CAIRO, Egypt, May 12 (Compass Direct News) – In the dilapidated office here
of three lawyers representing one of Egypt’s “most wanted” Christian converts,
the mood was hopeful in spite of a barrage of death threats against them and
their client.
At a court hearing on May 2, a judge agreed to a request by the convert
from Islam to join the two cases he has opened to change his ID card to reflect
his new faith. The court set June 13 as the date to rule on the case of Maher
Ahmad El-Mo’otahssem Bellah El-Gohary’s – who is in hiding from outraged
Islamists – and lawyer Nabil Ghobreyal said he was hopeful that progress thus
far will lead to a favorable ruling.
At the same time, El-Gohary’s lawyers termed potentially “catastrophic”
for Egyptian human rights a report sent to the judge by the State Council, a
consultative body of Egypt’s Administrative Court. Expressing outrage at
El-Gohary’s “audacity” to request a change in the religious designation on his
ID, the report claims the case is a threat to societal order and violates sharia
(Islamic law).
“This [report] is bombarding freedom of religion in Egypt,” said lawyer
Said Faiz. “They are insisting that the path to Islam is a one-way street. The
entire report is based on sharia.”
The report is counterproductive for Egypt’s aspirations for improved
human rights, they said. In the eyes of the international community it is
self-condemned, the lawyers said, because it is not based on Egypt’s civil law,
nor does it uphold the International Convention on Civil and Political Rights
that Egypt has signed.
The report stated that those who leave Islam will be subject to death,
described El-Gohary as an “apostate” and called all Christians “infidels.”

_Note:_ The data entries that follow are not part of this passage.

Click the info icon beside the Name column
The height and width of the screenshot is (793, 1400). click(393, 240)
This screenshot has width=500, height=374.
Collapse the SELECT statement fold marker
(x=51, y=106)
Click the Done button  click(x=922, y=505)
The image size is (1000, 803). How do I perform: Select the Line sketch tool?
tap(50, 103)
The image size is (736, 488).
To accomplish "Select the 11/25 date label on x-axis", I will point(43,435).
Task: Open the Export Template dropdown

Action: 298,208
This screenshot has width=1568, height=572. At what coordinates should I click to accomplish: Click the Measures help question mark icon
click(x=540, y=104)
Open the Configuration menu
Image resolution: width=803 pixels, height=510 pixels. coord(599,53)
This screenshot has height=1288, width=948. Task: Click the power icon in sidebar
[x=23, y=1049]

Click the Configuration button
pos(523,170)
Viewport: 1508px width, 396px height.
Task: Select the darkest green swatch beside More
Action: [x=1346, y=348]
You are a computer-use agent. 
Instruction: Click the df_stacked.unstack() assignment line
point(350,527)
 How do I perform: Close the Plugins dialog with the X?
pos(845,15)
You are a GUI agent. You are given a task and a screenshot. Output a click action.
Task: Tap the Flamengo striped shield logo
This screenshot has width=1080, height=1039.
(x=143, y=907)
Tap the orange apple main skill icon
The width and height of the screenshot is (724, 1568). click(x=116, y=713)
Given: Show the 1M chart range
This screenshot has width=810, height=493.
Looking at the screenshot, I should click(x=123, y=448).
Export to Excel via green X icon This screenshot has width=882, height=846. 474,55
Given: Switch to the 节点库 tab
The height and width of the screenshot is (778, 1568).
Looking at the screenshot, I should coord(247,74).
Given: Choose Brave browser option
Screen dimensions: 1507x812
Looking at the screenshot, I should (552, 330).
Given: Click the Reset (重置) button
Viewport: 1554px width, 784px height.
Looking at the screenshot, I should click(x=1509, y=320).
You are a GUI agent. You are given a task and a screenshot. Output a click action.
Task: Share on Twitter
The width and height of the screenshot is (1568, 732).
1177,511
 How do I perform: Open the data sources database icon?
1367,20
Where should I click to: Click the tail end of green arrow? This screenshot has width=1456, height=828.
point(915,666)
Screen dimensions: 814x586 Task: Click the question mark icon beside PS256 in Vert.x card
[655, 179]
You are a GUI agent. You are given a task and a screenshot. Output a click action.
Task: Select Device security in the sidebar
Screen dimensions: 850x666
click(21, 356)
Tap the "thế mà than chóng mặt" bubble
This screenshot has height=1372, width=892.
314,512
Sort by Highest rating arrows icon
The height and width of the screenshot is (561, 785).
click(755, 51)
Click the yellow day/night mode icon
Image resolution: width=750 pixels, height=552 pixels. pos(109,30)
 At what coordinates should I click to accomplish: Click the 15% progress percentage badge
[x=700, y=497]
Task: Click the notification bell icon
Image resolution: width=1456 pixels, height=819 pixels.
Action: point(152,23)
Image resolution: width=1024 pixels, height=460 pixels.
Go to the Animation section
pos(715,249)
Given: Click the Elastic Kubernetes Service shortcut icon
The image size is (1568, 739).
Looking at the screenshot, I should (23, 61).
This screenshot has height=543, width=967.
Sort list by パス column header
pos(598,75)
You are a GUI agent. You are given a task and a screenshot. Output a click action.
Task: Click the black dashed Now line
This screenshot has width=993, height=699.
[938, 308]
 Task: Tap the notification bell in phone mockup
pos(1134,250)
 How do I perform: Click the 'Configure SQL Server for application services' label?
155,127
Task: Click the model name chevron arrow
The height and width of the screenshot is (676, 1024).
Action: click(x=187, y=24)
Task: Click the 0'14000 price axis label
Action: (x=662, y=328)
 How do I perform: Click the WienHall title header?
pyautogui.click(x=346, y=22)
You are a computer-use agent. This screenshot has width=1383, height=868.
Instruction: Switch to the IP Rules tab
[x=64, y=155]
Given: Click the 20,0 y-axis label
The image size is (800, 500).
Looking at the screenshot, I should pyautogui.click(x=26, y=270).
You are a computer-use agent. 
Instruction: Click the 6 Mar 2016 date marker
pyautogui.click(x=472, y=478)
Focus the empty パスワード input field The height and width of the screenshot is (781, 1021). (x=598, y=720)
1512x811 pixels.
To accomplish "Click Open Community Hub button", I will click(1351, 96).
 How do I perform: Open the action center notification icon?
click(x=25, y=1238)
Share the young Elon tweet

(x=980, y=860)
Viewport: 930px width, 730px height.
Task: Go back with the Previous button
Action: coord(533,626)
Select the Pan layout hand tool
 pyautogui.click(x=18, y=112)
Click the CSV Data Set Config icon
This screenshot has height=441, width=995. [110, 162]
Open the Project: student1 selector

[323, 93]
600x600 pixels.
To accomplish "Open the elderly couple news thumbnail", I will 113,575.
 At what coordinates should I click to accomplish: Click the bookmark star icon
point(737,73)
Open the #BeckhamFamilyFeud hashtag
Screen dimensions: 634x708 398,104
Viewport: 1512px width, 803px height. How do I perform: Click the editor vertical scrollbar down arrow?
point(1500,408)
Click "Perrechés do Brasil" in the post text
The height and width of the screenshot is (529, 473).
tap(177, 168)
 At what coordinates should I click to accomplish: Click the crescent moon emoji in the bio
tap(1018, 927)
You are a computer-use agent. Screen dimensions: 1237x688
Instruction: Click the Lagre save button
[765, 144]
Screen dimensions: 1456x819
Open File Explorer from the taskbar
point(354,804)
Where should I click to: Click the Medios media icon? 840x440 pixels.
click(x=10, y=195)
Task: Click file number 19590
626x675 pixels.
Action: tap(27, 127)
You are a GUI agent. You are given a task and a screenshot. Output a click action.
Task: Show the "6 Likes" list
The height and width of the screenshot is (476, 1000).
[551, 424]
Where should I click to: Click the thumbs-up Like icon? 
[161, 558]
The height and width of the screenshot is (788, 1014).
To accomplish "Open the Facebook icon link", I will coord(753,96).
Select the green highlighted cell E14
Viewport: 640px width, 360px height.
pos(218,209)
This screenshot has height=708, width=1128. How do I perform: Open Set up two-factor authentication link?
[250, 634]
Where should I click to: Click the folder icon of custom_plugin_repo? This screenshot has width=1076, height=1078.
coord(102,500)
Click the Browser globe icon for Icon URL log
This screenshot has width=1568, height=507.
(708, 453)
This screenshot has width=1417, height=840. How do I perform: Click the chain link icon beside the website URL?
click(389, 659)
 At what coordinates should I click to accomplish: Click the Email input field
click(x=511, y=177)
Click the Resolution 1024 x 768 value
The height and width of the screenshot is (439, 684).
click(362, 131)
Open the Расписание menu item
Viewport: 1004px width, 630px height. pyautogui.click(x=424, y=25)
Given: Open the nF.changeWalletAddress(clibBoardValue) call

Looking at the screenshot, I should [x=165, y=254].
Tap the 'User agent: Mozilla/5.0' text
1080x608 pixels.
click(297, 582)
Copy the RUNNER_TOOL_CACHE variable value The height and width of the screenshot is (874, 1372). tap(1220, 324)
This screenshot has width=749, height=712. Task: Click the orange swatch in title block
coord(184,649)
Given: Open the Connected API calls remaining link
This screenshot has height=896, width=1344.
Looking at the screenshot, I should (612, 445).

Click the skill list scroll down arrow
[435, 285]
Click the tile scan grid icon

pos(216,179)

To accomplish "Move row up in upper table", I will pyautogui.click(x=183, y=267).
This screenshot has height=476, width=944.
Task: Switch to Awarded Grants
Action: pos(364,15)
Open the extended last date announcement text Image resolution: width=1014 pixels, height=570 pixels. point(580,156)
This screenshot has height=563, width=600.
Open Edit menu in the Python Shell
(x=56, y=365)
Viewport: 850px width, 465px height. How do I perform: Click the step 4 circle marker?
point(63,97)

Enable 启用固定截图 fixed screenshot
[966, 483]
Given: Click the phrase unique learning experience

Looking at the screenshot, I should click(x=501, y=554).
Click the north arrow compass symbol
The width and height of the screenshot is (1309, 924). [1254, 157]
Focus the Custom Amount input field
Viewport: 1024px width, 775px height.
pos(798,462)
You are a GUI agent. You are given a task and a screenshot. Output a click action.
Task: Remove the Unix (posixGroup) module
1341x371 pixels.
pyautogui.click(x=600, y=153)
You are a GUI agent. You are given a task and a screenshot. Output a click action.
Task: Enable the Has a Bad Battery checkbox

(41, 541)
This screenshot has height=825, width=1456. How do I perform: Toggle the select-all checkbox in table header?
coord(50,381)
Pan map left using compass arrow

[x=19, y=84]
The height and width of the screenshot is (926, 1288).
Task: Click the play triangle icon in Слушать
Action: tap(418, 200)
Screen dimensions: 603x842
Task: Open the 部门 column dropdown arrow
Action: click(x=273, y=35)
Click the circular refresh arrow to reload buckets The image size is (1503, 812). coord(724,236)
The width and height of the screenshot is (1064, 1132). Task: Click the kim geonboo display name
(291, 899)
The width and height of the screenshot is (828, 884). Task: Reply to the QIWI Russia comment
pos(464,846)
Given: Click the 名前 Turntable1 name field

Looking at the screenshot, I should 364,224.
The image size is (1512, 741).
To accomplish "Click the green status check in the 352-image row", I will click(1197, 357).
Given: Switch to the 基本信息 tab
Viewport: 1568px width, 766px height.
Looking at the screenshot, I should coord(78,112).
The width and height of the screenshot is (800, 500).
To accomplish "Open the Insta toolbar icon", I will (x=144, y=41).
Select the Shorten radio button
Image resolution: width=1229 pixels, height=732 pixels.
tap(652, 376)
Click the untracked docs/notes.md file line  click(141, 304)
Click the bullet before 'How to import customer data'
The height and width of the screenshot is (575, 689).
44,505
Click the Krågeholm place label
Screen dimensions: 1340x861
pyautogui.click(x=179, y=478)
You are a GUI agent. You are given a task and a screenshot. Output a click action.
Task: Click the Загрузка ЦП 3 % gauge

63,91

“During the hearing, they [Islamic lawyers] were saying that Christians
are infidels and that Christ was a Muslim, so we said, ‘OK, bring us the papers
that show Jesus embraced Islam,’” Faiz said, to a round of laughter from his
colleagues.
Ghobreyal, adding that the report says El-Gohary’s case threatens
public order, noted wryly, “In Egypt we have freedom of religion, but these
freedoms can’t go against Islam.” [...]
To date no Christian convert in Egypt has obtained a baptismal
certificate, which amounts to official proof of conversion.
Churches fear that issuing such certificates would create a severe
backlash. As a result, converts cannot apply for a change of religion on their
ID, but El-Gohary was able to travel abroad to get a baptismal certificate from
a well-established church. In April a Coptic Cairo-based priest recognized this
certificate and issued him a letter of acceptance, or “conversion certificate,”
welcoming him to the Coptic Orthodox community.
El-Gohary’s baptismal certificate caused a fury among the nation’s
Islamic lobby, as it led to the first official church recognition of a convert.
A number of fatwas (religious edicts) have since been issued against El-Gohary
and Father Matthias Nasr Manqarious, the priest who helped him.
“The converts have no chance to travel, to leave, to get asylum, so we
have to help them to get documents for their new religion,” Fr. Manqarious told
Compass by telephone. “So I decided to help Maher El-Gohary and others like him.
They can’t live as Christians in broad daylight.”